But Lotaern was right. The humans hadn’t come to the plains to protect their lands from a threat that didn’t exist. They’d come to provoke a fight, to draw the Alvritshai here.
They’d come for revenge.
King Stephan had reined that rage in, had controlled it. But not anymore.
Aeren glanced toward where the King fought against the Tamaell Presumptive’s forces, the Legion and his own Phalanx jostling around him. His horse snorted and shifted away. All along the line, north and south, he saw the hatred, felt it, the raw emotion sending the Legion into the Alvritshai forces with reckless abandon. Men were dying on Alvirtshai blades due to that recklessness, but the Legion had men to spare.
The humans were going to overwhelm them, it was only a matter of time.
He glanced up at the sun, then back down to the Legion immediately before him, to their faces, to their eyes, to their contorted features and gritted teeth as they surged forward, meeting the Alvritshai resistance—
And Aeren felt his own anger building.
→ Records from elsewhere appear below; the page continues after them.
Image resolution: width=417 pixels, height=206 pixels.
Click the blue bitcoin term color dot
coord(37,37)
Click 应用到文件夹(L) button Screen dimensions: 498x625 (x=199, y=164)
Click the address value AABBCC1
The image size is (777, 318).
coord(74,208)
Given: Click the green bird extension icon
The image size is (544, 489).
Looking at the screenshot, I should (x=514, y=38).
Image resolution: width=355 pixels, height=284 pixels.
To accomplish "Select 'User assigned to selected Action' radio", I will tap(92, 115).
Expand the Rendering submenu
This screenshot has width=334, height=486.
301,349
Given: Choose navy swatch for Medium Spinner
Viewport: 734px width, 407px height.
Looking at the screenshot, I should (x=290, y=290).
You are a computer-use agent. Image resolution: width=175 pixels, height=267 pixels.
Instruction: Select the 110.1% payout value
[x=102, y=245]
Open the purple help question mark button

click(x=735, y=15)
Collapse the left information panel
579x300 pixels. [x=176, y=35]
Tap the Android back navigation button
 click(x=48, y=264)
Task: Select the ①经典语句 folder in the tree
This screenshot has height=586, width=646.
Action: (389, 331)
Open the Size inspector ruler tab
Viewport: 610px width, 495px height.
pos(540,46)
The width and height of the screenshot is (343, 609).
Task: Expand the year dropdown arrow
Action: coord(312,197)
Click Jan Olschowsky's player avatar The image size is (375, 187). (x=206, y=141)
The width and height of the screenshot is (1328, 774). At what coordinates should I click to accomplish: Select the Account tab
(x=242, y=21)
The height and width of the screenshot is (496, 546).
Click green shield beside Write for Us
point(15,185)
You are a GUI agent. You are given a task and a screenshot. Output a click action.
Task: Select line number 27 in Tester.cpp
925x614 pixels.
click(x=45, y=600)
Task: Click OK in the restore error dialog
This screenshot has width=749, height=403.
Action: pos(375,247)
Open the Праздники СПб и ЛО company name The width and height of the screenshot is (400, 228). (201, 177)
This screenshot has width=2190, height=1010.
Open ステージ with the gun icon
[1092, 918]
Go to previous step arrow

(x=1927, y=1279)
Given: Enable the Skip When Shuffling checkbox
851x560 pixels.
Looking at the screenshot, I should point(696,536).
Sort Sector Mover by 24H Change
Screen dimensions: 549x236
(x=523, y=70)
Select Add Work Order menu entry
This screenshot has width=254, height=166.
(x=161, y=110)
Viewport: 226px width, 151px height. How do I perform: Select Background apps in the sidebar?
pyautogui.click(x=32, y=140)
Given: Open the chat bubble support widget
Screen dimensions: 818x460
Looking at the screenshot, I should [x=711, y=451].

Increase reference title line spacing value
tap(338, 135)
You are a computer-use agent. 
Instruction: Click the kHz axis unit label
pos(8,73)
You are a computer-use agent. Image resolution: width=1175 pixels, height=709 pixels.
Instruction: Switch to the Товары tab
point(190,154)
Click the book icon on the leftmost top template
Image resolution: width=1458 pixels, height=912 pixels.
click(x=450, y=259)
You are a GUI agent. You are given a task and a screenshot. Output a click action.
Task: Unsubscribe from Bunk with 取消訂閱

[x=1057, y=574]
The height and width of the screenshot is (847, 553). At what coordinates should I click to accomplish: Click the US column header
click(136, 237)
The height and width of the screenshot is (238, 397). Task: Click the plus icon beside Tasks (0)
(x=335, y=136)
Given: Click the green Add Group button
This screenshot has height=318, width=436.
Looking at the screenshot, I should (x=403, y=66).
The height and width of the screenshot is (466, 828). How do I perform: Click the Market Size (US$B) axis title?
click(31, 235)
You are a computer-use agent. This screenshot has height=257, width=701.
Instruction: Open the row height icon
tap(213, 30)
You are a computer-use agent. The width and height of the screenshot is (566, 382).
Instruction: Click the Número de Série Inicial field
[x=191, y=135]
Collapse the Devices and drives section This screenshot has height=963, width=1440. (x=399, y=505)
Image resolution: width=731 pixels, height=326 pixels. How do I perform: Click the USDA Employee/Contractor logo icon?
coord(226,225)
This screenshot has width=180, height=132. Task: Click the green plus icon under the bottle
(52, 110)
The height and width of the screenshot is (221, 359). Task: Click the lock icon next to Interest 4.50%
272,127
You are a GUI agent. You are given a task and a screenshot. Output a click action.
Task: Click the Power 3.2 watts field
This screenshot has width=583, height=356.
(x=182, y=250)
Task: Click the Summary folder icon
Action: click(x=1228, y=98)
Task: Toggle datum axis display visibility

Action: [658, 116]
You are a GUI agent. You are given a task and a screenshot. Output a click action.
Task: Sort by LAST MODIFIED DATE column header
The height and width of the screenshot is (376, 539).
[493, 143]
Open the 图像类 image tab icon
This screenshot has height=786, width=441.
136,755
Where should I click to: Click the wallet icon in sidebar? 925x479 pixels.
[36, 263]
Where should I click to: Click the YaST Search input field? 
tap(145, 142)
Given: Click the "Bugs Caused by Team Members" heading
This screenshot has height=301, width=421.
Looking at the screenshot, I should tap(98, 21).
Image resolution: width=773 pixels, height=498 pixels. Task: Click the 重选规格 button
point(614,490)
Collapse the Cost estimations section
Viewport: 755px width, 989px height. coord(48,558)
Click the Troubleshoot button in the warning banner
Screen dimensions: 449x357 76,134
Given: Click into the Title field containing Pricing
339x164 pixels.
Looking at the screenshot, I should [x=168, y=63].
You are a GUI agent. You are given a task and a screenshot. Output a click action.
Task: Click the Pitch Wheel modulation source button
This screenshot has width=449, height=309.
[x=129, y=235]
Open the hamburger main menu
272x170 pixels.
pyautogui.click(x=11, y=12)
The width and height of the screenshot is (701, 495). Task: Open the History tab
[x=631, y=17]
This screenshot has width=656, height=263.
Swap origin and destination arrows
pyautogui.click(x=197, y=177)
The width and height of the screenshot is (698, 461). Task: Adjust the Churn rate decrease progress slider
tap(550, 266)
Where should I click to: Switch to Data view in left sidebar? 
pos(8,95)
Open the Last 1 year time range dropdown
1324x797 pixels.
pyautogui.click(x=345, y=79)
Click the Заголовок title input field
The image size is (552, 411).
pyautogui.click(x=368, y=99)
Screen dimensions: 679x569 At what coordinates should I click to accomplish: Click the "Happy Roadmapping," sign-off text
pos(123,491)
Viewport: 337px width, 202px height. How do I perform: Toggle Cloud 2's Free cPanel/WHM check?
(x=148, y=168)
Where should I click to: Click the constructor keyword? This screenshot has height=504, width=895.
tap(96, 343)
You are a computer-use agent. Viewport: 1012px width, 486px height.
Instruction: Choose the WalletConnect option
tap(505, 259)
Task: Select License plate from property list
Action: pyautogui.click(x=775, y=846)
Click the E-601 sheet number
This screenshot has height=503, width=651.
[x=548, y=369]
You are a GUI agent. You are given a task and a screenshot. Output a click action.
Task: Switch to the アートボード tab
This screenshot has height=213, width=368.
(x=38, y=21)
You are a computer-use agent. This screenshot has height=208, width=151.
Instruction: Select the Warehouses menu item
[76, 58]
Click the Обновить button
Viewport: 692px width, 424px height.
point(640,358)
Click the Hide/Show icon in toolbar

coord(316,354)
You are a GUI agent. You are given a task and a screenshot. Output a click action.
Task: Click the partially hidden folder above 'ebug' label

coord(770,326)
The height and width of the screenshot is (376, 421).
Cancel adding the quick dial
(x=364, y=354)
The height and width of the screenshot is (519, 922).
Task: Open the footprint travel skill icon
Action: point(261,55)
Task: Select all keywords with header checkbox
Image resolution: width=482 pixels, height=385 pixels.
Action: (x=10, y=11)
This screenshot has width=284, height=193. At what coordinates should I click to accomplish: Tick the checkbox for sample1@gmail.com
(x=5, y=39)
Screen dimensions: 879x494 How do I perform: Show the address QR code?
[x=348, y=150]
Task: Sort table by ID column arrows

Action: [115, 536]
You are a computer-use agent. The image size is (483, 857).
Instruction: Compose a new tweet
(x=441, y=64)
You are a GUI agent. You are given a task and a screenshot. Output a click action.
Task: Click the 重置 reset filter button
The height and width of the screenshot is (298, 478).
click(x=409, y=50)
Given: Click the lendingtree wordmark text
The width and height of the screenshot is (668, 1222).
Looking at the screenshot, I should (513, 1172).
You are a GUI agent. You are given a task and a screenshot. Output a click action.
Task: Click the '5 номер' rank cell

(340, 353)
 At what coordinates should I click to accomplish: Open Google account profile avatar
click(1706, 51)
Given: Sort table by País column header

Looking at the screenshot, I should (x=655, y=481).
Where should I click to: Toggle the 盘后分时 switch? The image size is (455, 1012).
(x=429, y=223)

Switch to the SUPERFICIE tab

These were the men who had killed his brother. He’d held his brother’s head in his hands on these fields, had listened to his brother choke out his last words, the hilt of a cattan pressed unwillingly into his bloody palm.
Aeren let the image grow his mind, let it consume him, then drove forward.
And the world faded into a collage of images, of bloody, screaming faces, of bodies pressing against the flanks of his horse, hands scrabbling at his legs, trying to pull him down, swords and daggers flashing in the sunlight. The outside world faded, everything centered on this one stretch of land, on this one struggle. He stabbed down at those hands trying to pull him free, drew blood, kicked at the bodies with his boots, slapped armor with the flat of his cattan and sank it deep into flesh at every opportunity. At one point, a man drove a dagger into his thigh. Aeren hissed air between his teeth at the pain, punched the hilt of his sword into the man’s face, felt bones crunch, blood and snot coating his fingers before the man stumbled back howling, his face nearly unrecognizable. Reaching down, Aeren yanked the dagger free, gasping as the pain flared, then drove the dagger into another man’s back, Eraeth skewering him from the front as he arched backward.
He met Eraeth’s eyes, saw the question there, but shook his head and turned, already shoving the pain back, knowing he couldn’t stop, not for such a wound. And without thought he cried out Aielan’s name, Eraeth joining him, the battle cry spreading down the Alvritshai lines. They’d been driven back by the fierceness of the Legion’s attack, had given ground, but with that cry the Alvritshai pressed forward, the lines shifting. Aeren’s group surged forward, ahead of the Tamaell Presumptive’s line to the left and Lord Jydell’s to the right, bulging outward. Jydell’s House rallied, keeping the lines connected, but with a collective cry of triumph, the Legion on the Tamaell Presumptive’s side broke through, creating a gap.
Legion poured into the gap, fanning out, hitting Aeren’s and Thaedoren’s lines from behind.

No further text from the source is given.